Marco Amelia, perché i portieri di sette delle prime dieci dell’ultimo campionato sono stranieri?
«Ci sono tanti portieri italiani bravi. Il problema è che spesso, a parità di livello, si preferisce guardare all’estero».
Perché?
«Magari i direttori sportivi hanno interessi con agenti stranieri, a volte fa più comodo prendere da fuori. Desplanches, ad esempio, il portiere dell’U21, è un giovane di talento ma quest’anno è in prestito al Pescara in serie B: ci vuole più coraggio».
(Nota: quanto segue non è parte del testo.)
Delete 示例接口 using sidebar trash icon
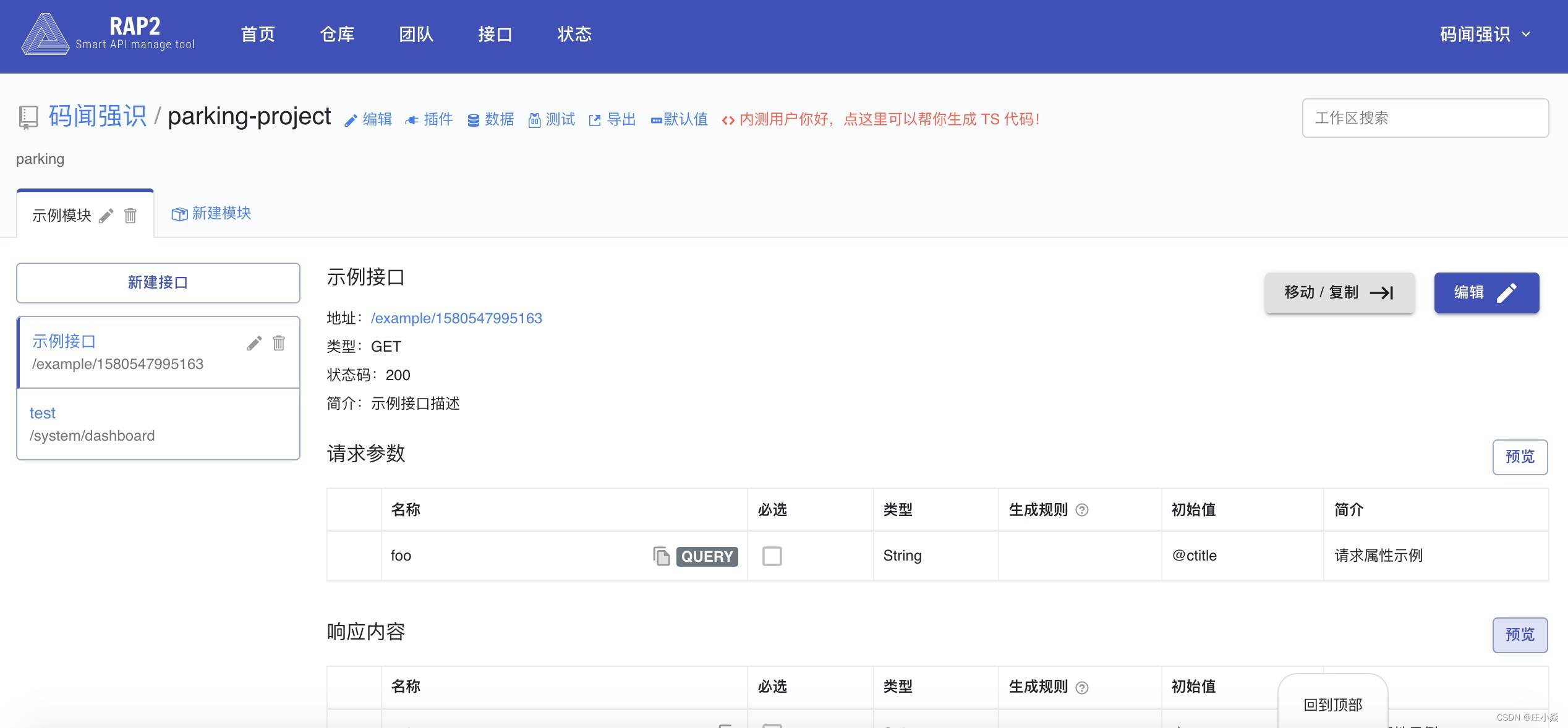The image size is (1568, 728). click(x=279, y=343)
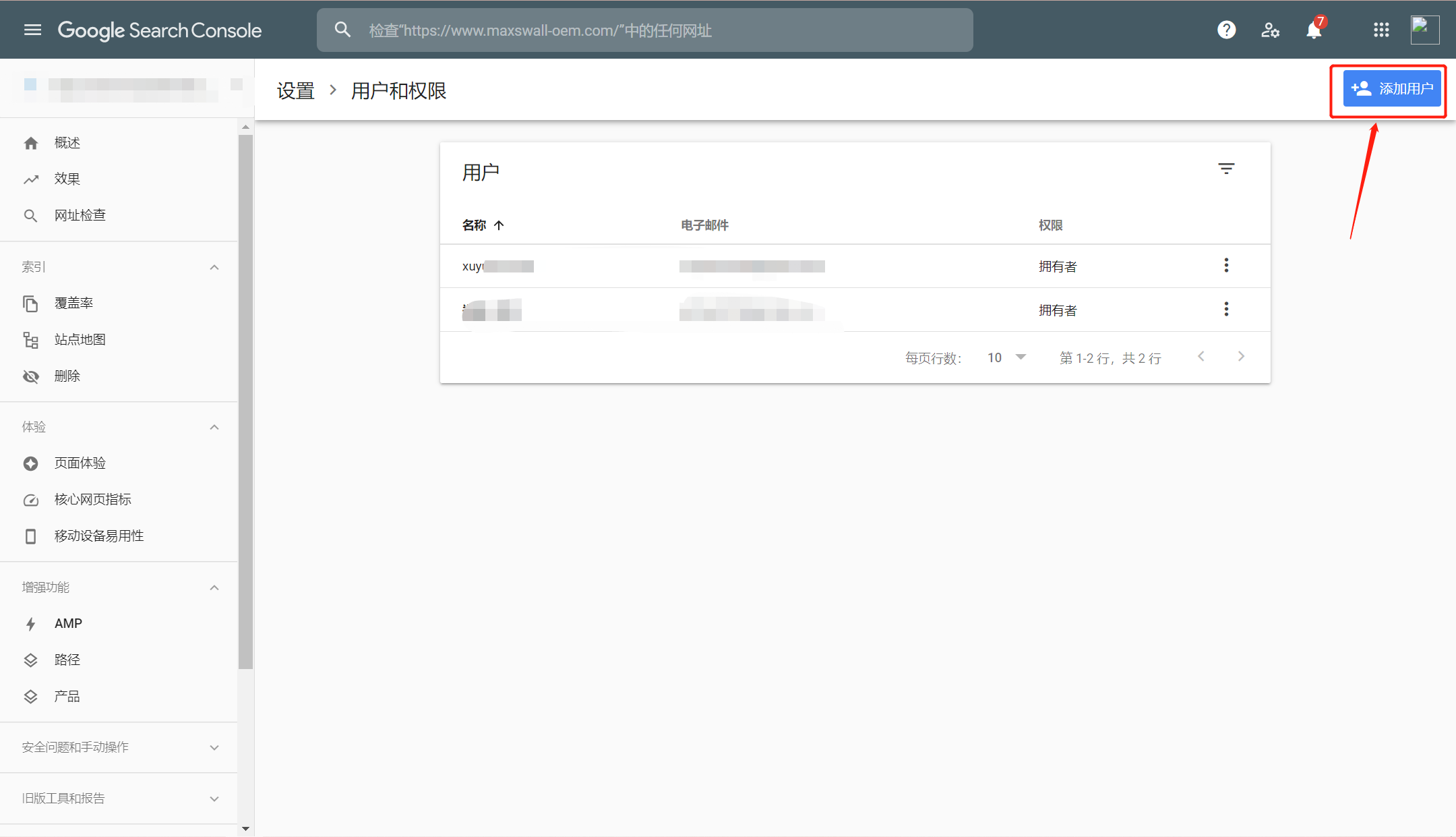Open user settings manage icon
1456x837 pixels.
[x=1270, y=30]
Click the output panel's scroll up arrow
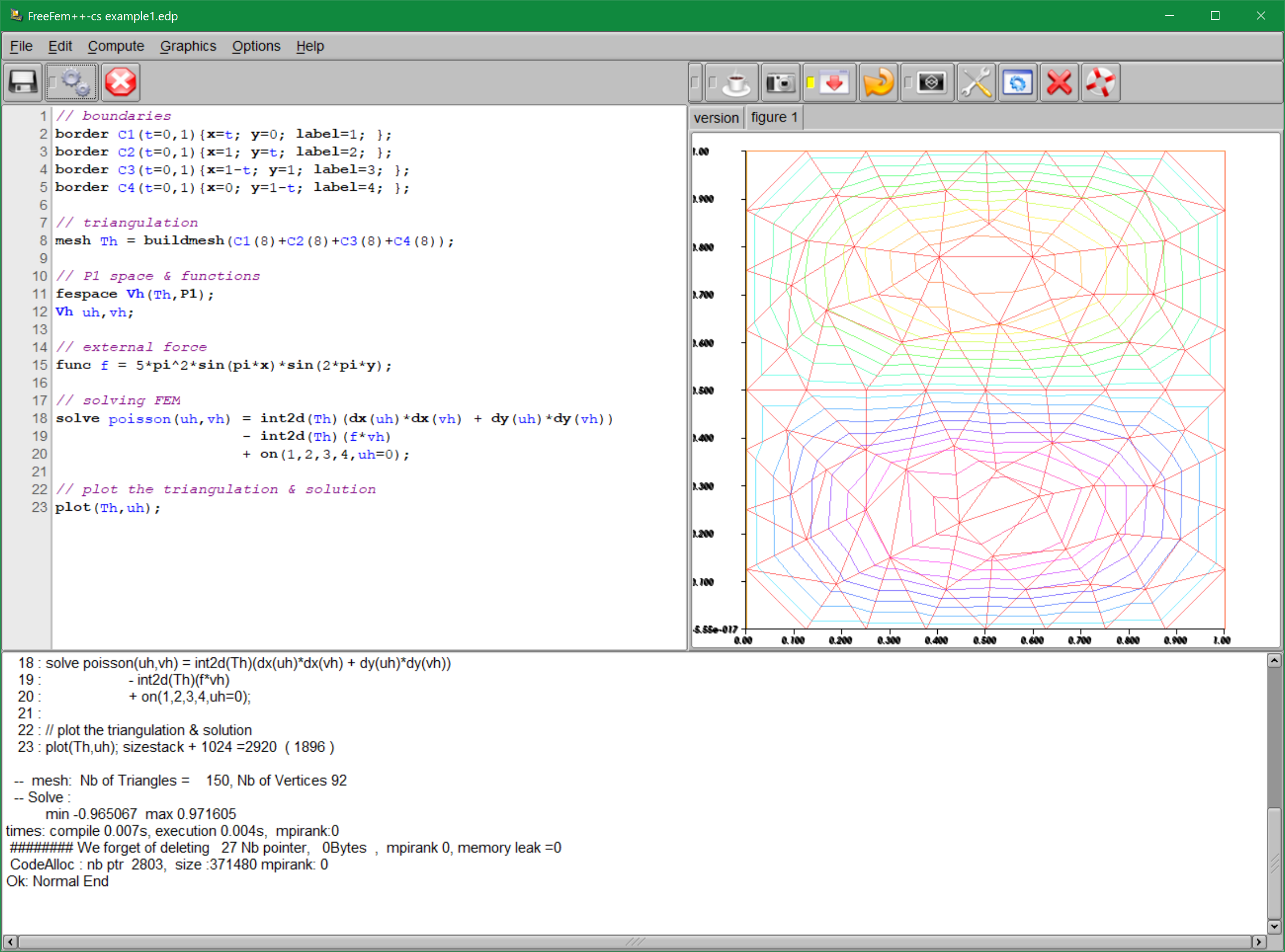This screenshot has height=952, width=1285. pos(1275,661)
La scuola italiana è ancora valida?
«È un’eccellenza. Questo è l’altro tema: chi arriva da altri campionati raramente è subito pronto. I portieri stranieri crescono grazie ai nostri metodi di allenamento. Nessuno ha preparatori bravi quanto quelli italiani. Gli altri vengono qui e migliorano con i nostri suggerimenti. Ad esempio Dida, il Milan lo prese e lo mandò a giocare in prestito, all’inizio fece fatica. Anche Szczesny si è dovuto sgrezzare. Di solito va così, ci sono poche eccezioni».
Quali?
«Nelle principali squadre di serie A penso a Sommer e Maignan. Yann era già un portiere esperto prima dell’Inter, Mike aveva qualità evidenti già al Lille. Poi, certo, oggi ha uno stile più bello da vedere».
Il migliore secondo la Lega serie A lo scorso anno è stato Svilar.
«Un premio meritato. È stata brava la Roma a prenderlo quando era in scadenza al Benfica, già allora si vedevano le sue doti. Lui è cresciuto tanto».
Il Napoli ha aggiunto Milinkovic a Meret.
«Anche il serbo non è lo stesso giocatore arrivato al Torino nel 2017. Ha avuto modo di formarsi e diventare più efficace».
Il numero uno della Nazionale e il suo vice, Donnarumma e Vicario, giocano in Francia e Inghilterra.
«Lì girano più soldi, giustamente scelgono i più forti».
Chi è il miglior portiere al mondo?
«Ce ne sono 4-5 sullo stesso livello: Courtois, Alisson, Oblak, Sanchez e ovviamente Gigio».
Donnarumma è l’unico italiano nei 30 finalisti del Pallone d’Oro. Merita di vincerlo?
«Lo vedo sul podio, il Psg ha vinto la Champions anche grazie alle sue parate. Ma lo darei a Vitinha, la chiave della squadra di Luis Enrique».
Tra gli italiani che giocano in serie A chi le piace di più?
«Carnesecchi è completo, non è un caso che sia allenato da Marco Vigarani, preparatore bravissimo, ha formato pure Alisson. Poi dico Di Gregorio e Meret».
Come è cambiato negli anni il ruolo del portiere?
«Adesso sembra importante solo saper giocare il pallone, fare lanci lunghi e precisi. Ma alla fine un portiere forte è chi para meglio e più degli altri».